# [Try it]
All that is wanted is the exact text of the lines below from the one with "[button] (640, 1780)" through the one with "[Color mode switch] (167, 57)", inclusive, minus any pictures.

Saved entries
----------

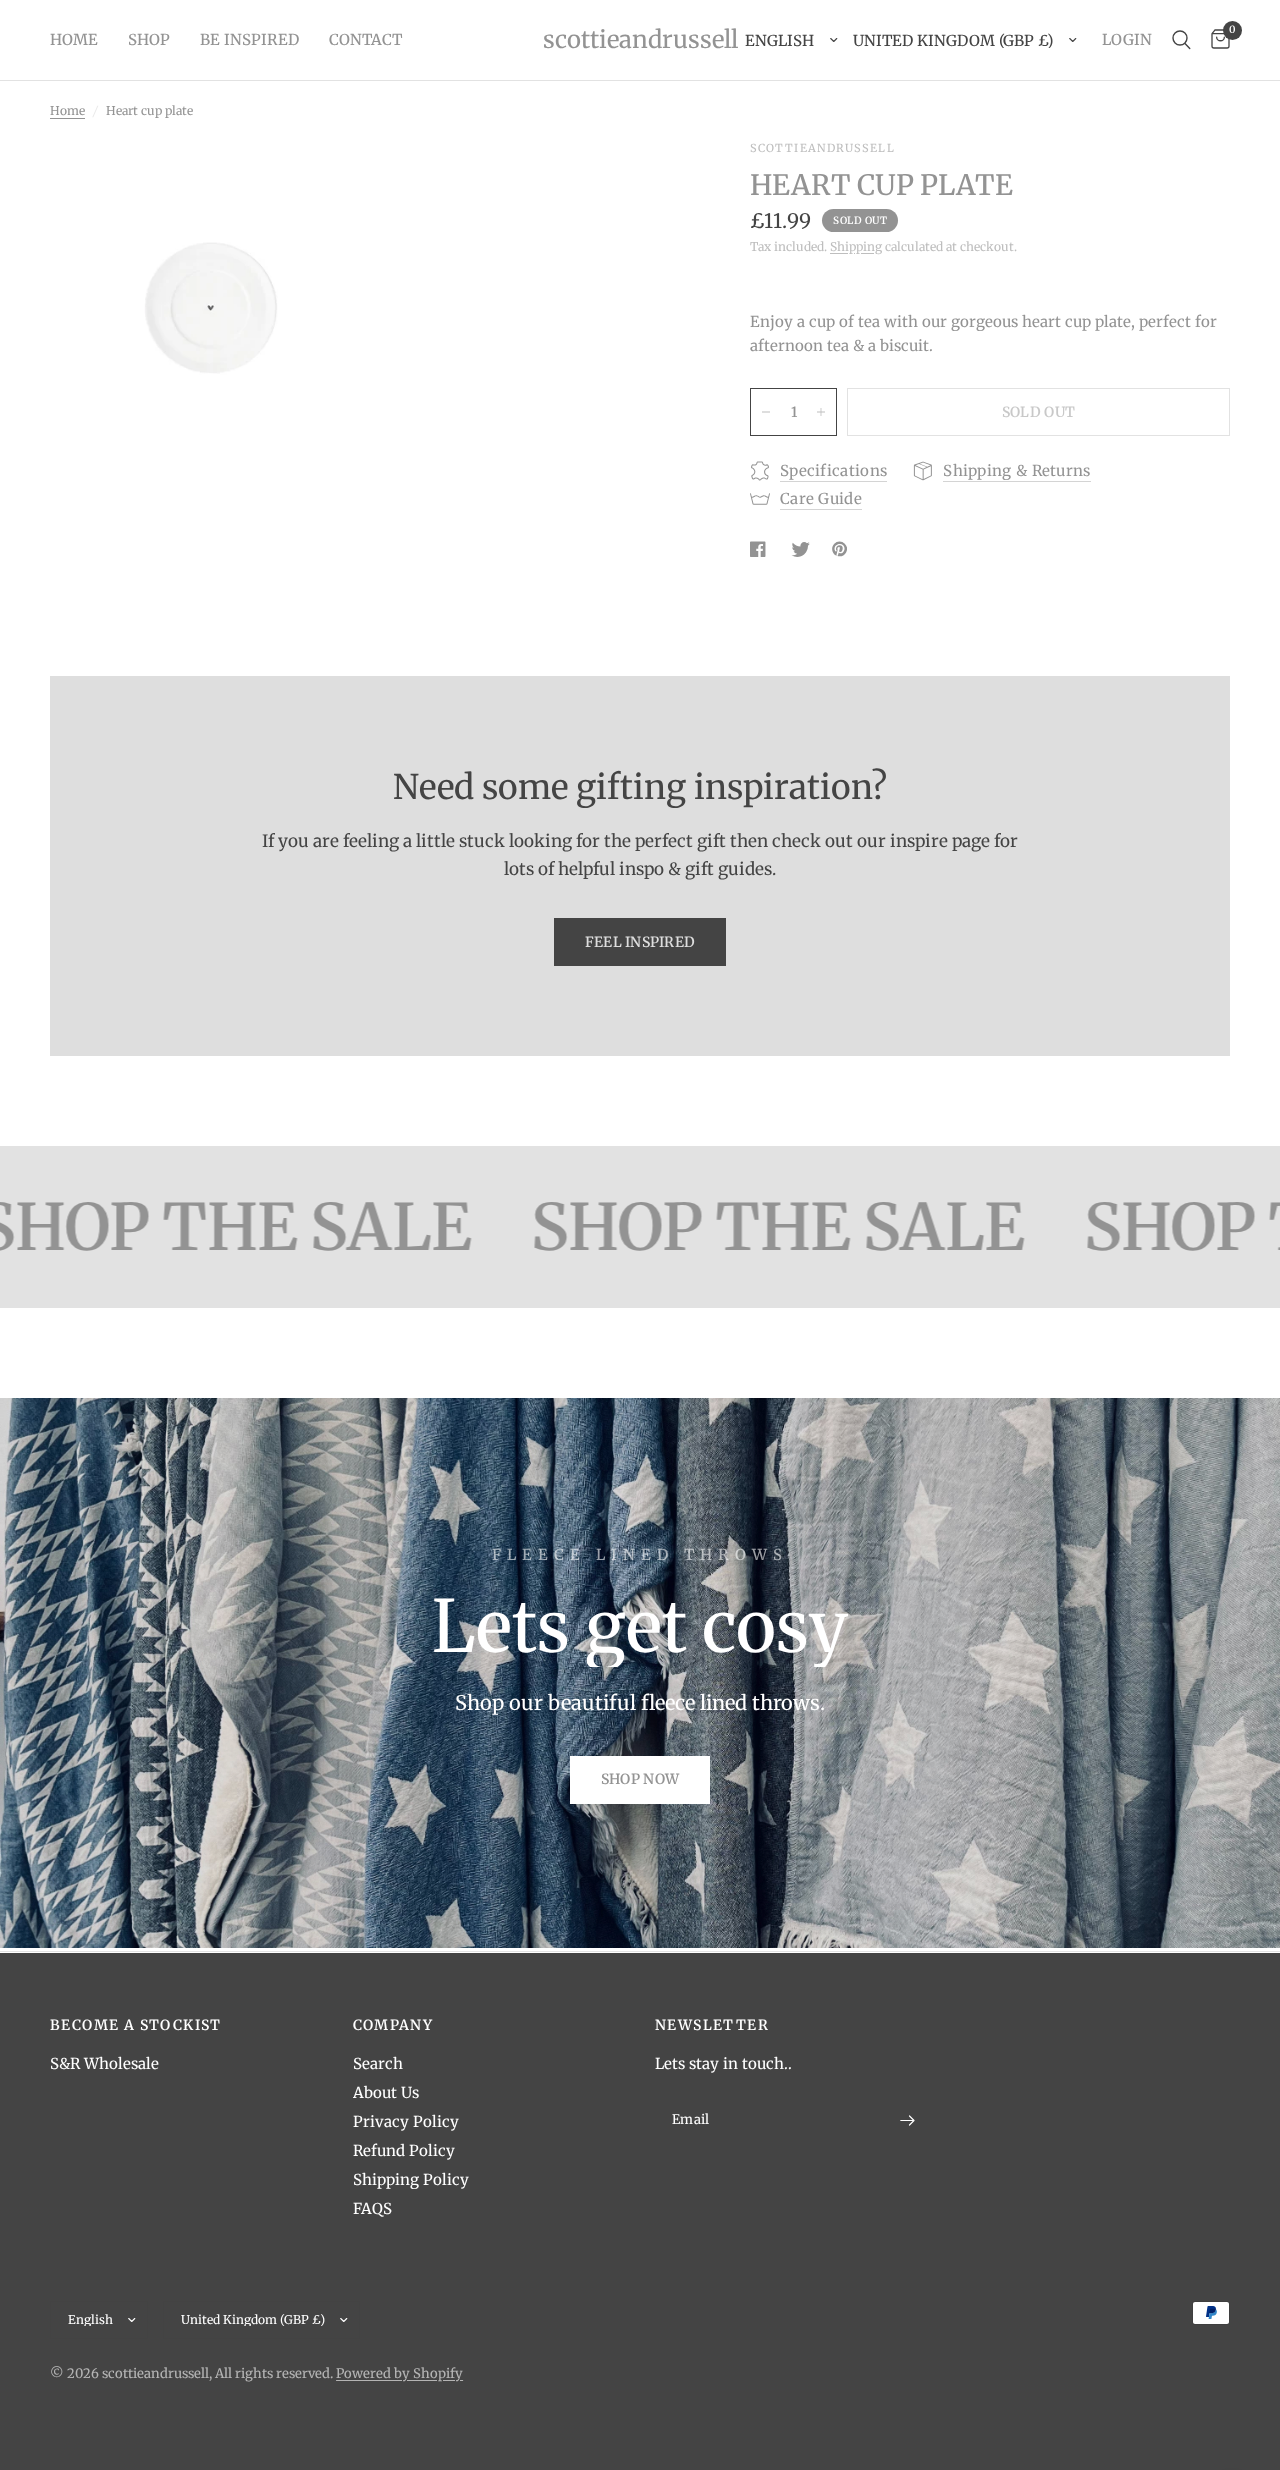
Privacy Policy (406, 2121)
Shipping (856, 246)
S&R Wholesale (104, 2063)
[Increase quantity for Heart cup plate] (821, 412)
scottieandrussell (640, 40)
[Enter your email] (908, 2120)
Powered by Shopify (399, 2373)
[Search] (1181, 40)
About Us (386, 2092)
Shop (149, 39)
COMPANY (393, 2025)
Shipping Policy (411, 2179)
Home (74, 39)
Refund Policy (404, 2150)
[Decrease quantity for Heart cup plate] (766, 412)
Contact (365, 39)
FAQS (372, 2208)
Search (378, 2063)
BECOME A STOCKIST (136, 2025)
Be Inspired (249, 39)
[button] (640, 1780)
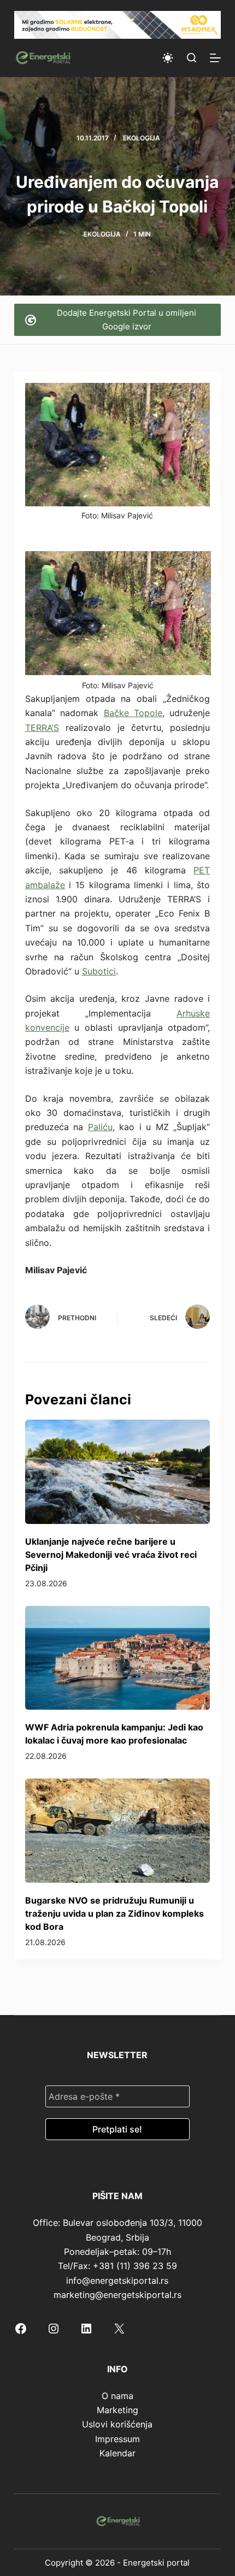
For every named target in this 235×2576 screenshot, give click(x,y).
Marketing (117, 2409)
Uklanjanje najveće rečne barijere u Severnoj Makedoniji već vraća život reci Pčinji (111, 1554)
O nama (117, 2395)
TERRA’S (42, 727)
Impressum (117, 2438)
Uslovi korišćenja (117, 2424)
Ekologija (141, 138)
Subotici (99, 971)
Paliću (100, 1126)
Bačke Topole (133, 712)
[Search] (191, 57)
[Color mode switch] (167, 57)
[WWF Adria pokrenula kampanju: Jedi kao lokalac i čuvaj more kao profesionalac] (117, 1658)
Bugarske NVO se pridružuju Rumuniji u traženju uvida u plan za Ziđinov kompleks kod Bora (114, 1913)
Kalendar (117, 2453)
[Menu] (215, 57)
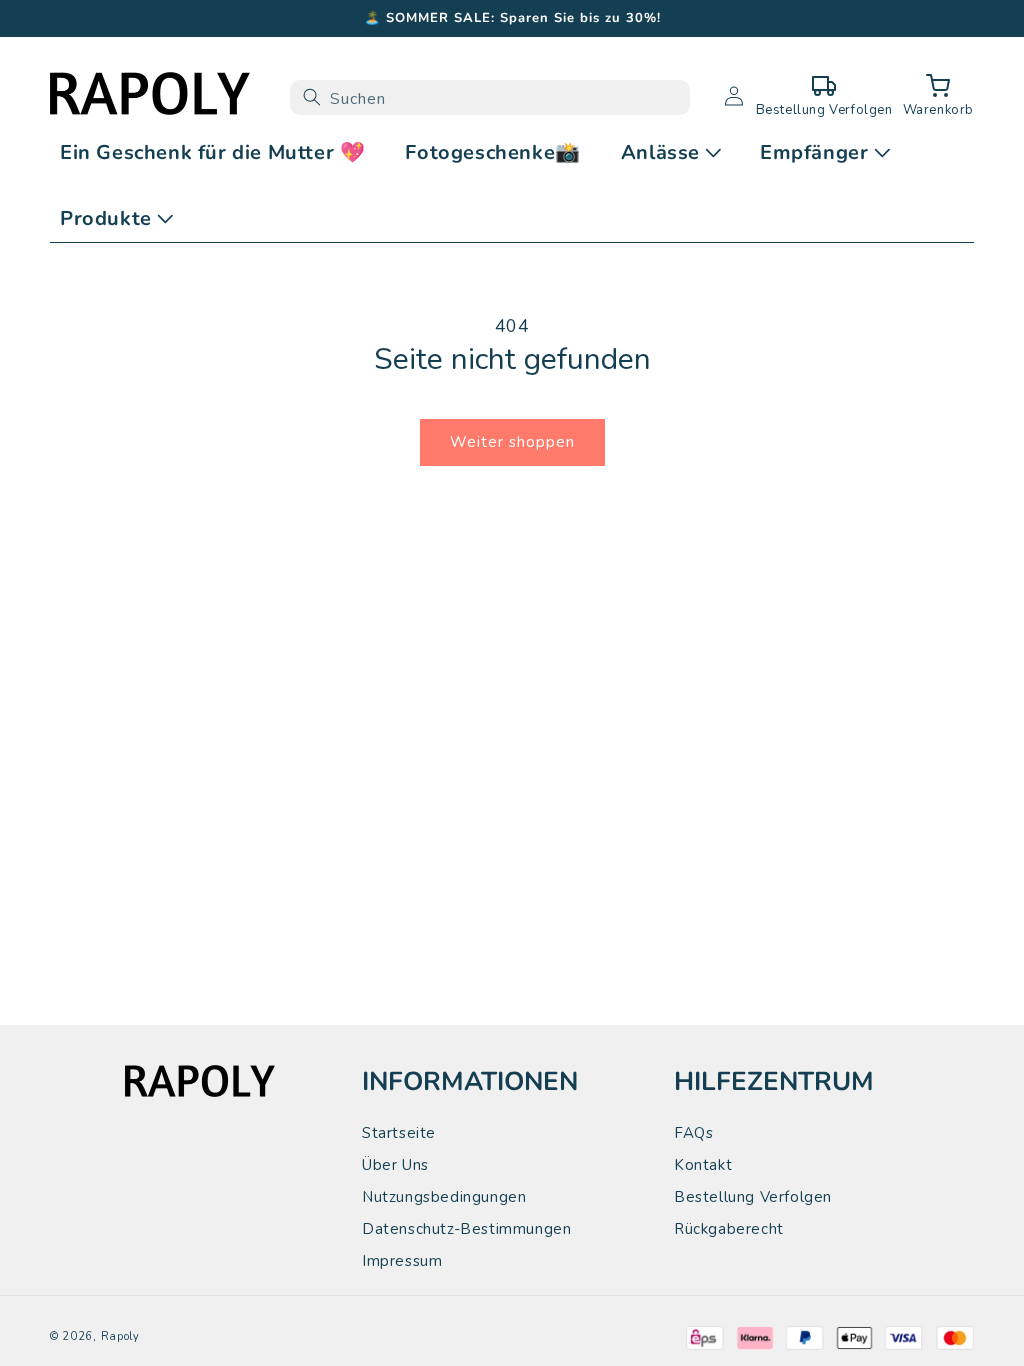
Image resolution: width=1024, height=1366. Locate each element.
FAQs (693, 1133)
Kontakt (703, 1165)
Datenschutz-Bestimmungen (466, 1229)
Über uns (395, 1165)
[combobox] (490, 97)
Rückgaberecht (729, 1229)
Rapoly (120, 1336)
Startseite (399, 1133)
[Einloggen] (734, 97)
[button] (938, 97)
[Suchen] (312, 97)
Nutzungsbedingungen (444, 1197)
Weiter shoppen (512, 442)
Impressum (402, 1261)
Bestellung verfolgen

----------

# [Problem solution]
[button] (640, 1780)
For every named target in this 235×2576 screenshot, give click(x,y).
Marketing (117, 2409)
Uklanjanje najveće rečne barijere u Severnoj Makedoniji već vraća život reci Pčinji (111, 1554)
O nama (117, 2395)
TERRA’S (42, 727)
Impressum (117, 2438)
Uslovi korišćenja (117, 2424)
Ekologija (141, 138)
Subotici (99, 971)
Paliću (100, 1126)
Bačke Topole (133, 712)
[Search] (191, 57)
[Color mode switch] (167, 57)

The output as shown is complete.